離れようとした瞬間、腕が強く抱き寄せてきた。
「翠先輩……」
五十嵐の瞳が、潤んでいる。この距離、この空気。恋愛経験のない俺でも、流石に分かる。
このままだと、きっとキスされる。
俺は反射的に両手を伸ばし、五十嵐の口を塞いだ。
「んぐっ!?」
「五十嵐、待て!」
驚いたように目を見開いたあと、俺の考えを悟ったように五十嵐は目を細めて笑った。
頬がわずかに赤く、どこか悔しそうで、どこか嬉しそうでもある。
「……翠先輩」
「なんだよ」
「俺、犬じゃないんですけど」
「……し、知ってる」
でも、こうでもしないと、体格差で強行突破されそうだ。俺はゆっくりと手を離して、体の距離を置く。
五十嵐は「はぁー」と笑い混じりに溜息をついた。
「俺……『難易度高い方が燃える』って言いましたよね」
「言ってたな」
「本当、その通り。なかなか靡いてくれないですね。……俄然、落としたくなりました」
立ち上がって、俺を見下ろして笑う五十嵐の口元は引き攣っている。
どうやら俺は、五十嵐の更なる“やる気スイッチ”を入れてしまったようだ。
「……あんなので、俺がときめくと思うなよ」
五十嵐に宣戦布告する。アプローチだか何だか知らないが、きっと今までそれで落とせた子たちと同じように、俺が簡単に落ちると思ったら大間違いだ。

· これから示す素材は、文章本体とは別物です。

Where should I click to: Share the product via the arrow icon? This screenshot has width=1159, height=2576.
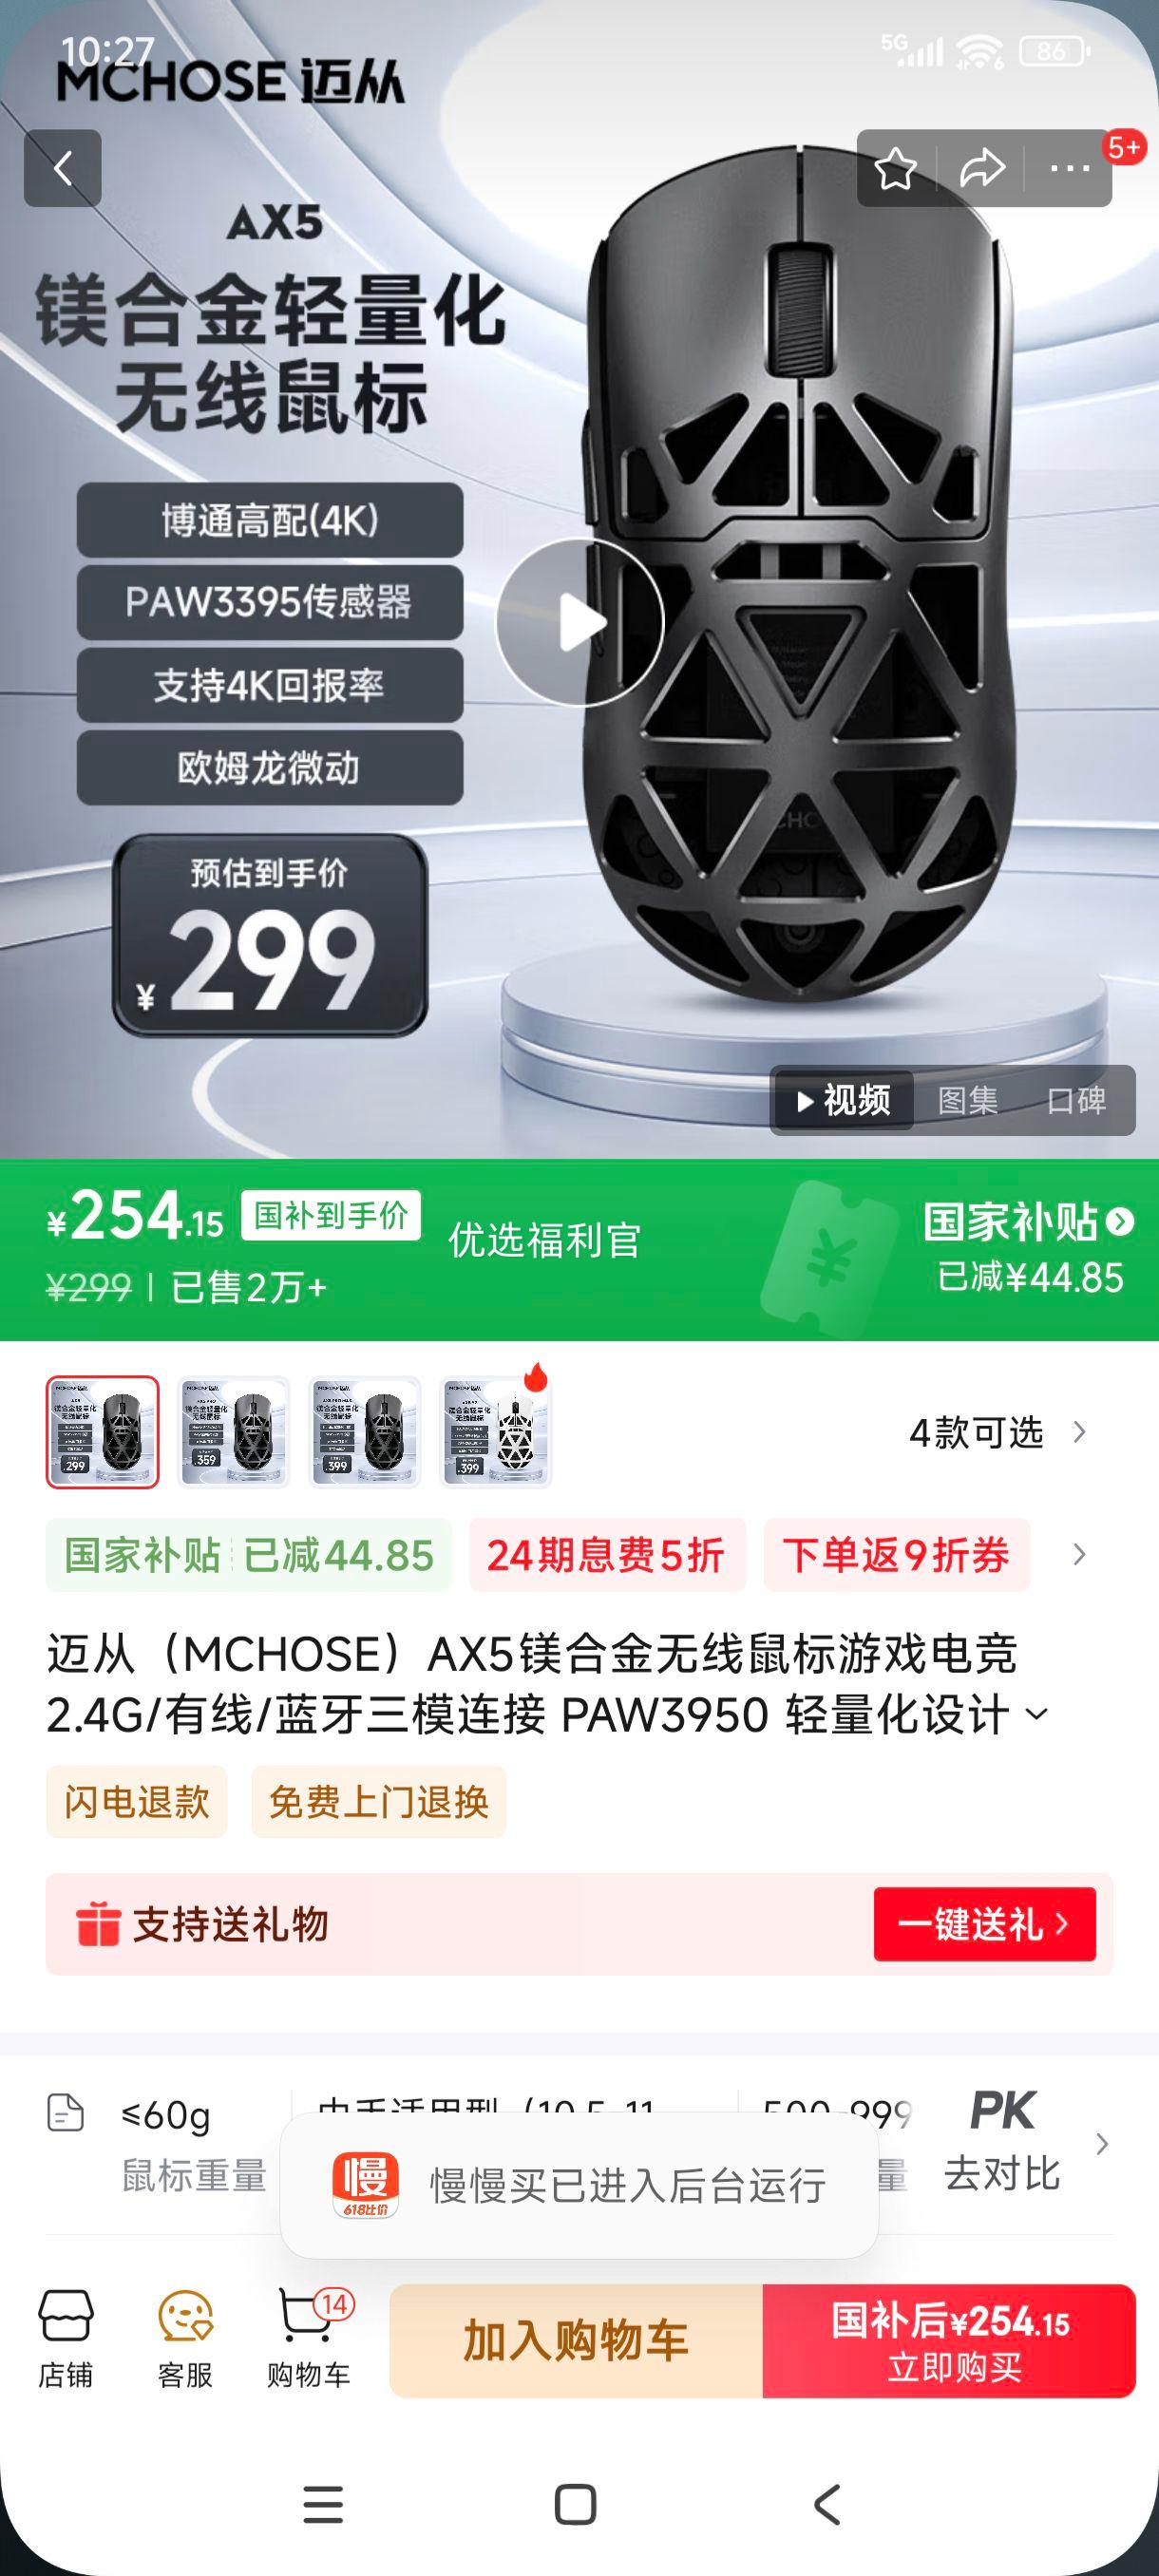click(982, 169)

その言葉と共に、俺達は黙ったまま床に散らばった模型や本を片付け始めた。
それでも、五十嵐の視線が背中を焼くように感じる。まるで静かに、次の一手を待っているかのように。
――絶対に、靡くもんか。
そう思いながらも、顔も身体も、どこか熱くなっている自分がいた。